Here are my EBS volumes, all suitably tagged with a Project and SnapshotFrequency.
Note! Tag key and value are case sensitive.

Access the Lifecycle Manager from the Elastic Block Store section of the menu, then click Create Snapshot Lifecycle Policy to proceed:

Then I create my first policy:

Use tags to specify the volumes that the policy applies to. If we specify multiple tags, then the policy applies to volumes that have any of the tags.

You can create snapshots at 12- or 24-hour intervals and can specify the desired snapshot time. Snapshot creation will start no more than an hour after this time, with completion based on the size of the volume and the degree of change since the last snapshot.

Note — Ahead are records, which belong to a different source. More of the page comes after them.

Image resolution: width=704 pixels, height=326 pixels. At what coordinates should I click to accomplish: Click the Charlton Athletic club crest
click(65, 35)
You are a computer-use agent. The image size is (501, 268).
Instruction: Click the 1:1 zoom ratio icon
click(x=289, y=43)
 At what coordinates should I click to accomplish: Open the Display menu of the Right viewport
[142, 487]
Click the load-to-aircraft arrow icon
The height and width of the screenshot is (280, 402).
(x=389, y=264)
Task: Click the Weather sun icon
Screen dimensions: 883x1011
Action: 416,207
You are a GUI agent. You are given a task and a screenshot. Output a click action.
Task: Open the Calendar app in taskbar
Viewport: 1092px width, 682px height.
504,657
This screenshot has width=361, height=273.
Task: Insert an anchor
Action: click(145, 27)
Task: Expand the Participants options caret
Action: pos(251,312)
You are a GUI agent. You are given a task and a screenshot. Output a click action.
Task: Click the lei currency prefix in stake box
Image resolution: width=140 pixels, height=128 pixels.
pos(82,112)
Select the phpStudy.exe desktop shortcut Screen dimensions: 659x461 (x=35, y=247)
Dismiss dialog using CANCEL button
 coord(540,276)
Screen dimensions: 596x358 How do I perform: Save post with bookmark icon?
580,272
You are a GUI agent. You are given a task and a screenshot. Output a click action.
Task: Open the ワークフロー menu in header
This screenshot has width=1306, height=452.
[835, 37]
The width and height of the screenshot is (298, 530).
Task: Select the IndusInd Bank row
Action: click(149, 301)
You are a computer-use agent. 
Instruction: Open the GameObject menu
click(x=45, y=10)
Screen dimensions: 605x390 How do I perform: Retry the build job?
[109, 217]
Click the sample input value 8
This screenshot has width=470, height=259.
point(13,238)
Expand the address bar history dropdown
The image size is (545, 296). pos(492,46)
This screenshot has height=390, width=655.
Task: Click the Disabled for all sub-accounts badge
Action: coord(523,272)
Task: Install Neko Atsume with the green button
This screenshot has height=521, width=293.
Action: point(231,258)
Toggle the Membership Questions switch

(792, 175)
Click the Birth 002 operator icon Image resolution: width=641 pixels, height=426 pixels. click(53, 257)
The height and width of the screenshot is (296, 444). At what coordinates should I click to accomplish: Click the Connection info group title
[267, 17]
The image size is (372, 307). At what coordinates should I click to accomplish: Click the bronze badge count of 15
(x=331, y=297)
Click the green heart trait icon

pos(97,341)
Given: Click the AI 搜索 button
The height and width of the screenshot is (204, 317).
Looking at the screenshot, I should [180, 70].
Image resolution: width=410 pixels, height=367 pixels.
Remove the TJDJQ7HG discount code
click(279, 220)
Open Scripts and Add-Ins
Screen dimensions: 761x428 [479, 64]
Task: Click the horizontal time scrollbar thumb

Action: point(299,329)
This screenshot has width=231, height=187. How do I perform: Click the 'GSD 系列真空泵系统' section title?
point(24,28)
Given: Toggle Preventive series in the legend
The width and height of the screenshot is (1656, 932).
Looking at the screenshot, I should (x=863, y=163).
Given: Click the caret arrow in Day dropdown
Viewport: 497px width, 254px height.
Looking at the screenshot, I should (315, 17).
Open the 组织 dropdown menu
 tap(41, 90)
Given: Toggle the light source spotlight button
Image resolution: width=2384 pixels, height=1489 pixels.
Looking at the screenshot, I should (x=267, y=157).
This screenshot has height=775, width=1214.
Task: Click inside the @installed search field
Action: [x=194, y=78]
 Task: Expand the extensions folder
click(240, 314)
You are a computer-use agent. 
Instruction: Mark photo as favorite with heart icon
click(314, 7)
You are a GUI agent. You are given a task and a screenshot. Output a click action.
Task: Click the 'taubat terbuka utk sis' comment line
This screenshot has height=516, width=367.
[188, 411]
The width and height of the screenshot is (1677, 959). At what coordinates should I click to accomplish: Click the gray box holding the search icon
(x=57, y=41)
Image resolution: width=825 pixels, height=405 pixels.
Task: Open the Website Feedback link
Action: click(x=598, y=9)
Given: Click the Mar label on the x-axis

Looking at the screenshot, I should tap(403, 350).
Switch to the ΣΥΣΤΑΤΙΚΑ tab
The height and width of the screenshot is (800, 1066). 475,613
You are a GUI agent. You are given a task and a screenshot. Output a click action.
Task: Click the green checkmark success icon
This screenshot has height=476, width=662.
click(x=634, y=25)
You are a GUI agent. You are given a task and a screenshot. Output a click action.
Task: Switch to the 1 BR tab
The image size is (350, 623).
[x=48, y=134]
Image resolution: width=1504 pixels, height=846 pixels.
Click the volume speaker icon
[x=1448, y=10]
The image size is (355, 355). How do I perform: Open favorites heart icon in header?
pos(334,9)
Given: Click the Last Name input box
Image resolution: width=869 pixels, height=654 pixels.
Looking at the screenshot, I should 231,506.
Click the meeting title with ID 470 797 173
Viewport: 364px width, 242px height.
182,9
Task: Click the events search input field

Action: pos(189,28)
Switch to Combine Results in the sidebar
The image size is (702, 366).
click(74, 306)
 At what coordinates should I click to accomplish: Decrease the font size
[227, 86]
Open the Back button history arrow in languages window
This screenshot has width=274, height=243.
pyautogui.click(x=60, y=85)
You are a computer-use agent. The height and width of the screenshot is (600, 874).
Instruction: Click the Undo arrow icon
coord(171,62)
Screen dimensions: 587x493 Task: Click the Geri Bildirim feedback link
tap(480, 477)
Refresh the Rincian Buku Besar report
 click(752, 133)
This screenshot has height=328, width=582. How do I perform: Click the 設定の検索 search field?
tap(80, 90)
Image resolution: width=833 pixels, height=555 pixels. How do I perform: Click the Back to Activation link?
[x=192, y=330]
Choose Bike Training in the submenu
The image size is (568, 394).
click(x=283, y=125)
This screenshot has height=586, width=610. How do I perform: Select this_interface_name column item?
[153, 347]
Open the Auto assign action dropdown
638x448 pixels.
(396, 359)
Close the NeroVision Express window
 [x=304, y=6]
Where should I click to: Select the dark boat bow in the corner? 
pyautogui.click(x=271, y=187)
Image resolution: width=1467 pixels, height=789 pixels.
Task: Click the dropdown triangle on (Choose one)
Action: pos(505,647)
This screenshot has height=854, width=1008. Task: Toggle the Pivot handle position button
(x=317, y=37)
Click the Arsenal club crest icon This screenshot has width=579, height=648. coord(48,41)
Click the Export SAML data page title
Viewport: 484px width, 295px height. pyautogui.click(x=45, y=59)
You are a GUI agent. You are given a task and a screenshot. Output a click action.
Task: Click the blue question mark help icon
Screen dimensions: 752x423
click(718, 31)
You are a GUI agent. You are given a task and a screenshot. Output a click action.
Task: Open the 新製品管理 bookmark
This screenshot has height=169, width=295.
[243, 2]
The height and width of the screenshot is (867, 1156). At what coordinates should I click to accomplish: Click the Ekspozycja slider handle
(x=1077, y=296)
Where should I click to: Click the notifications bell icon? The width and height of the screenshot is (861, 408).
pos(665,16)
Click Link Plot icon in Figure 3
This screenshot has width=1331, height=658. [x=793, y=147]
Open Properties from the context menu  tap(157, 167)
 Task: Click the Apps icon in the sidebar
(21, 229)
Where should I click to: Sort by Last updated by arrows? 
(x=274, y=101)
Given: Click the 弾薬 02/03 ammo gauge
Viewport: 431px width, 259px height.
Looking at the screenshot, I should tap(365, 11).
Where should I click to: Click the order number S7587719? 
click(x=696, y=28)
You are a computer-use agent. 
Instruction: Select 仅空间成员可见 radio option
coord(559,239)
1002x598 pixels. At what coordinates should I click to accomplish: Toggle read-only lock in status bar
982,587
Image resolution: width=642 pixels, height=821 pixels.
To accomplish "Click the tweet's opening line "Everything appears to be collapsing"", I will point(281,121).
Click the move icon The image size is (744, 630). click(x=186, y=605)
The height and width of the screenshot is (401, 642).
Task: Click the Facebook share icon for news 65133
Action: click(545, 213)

You can use the built-in default (Identity Access Management) IAM role or can create one of your own. If you use your own role, you’ll need to enable the EC2 snapshot operations and all the DLM (Data Lifecycle Manager) operations; read the docs to learn more.

Newly created snapshots will be tagged with the aws:dlm:lifecycle-policy-id and aws:dlm:lifecycle-schedule-name automatically. You can also specify up to 50 additional key/value pairs for each policy.

All of the policies at a glance:

A screenshot of the snapshots that had been created after two days, as expected:

Things to Know

Here are some things to keep in mind when you start to use Data Lifecycle Manager to automate your snapshot management:

Data Consistency – Snapshots will contain the data from all completed input/output (I/O) operations, also known as crash consistent.

Pricing – You can create and use Data Lifecycle Manager policies at no charge; you pay the usual storage charges for the EBS snapshots that it creates.

Availability – Data Lifecycle Manager is available in the US East (N. Virginia), US West (Oregon), and Europe (Ireland) regions.

Tags and Policies – If a volume has more than one tag and the tags match multiple policies, each policy will create a separate snapshot and both policies will govern the retention. No two policies can specify the same key/value pair for a tag.

Programmatic Access – You can create and manage policies programmatically! Take a look at the CreateLifecyclePolicy, GetLifecyclePolicies, and UpdateLifeCyclePolicy functions to get started. You can also write an AWS Lambda function in response to the createSnapshot event.

Error Handling – Data Lifecycle Manager generates a “DLM Policy State Change” event if a policy enters the error state.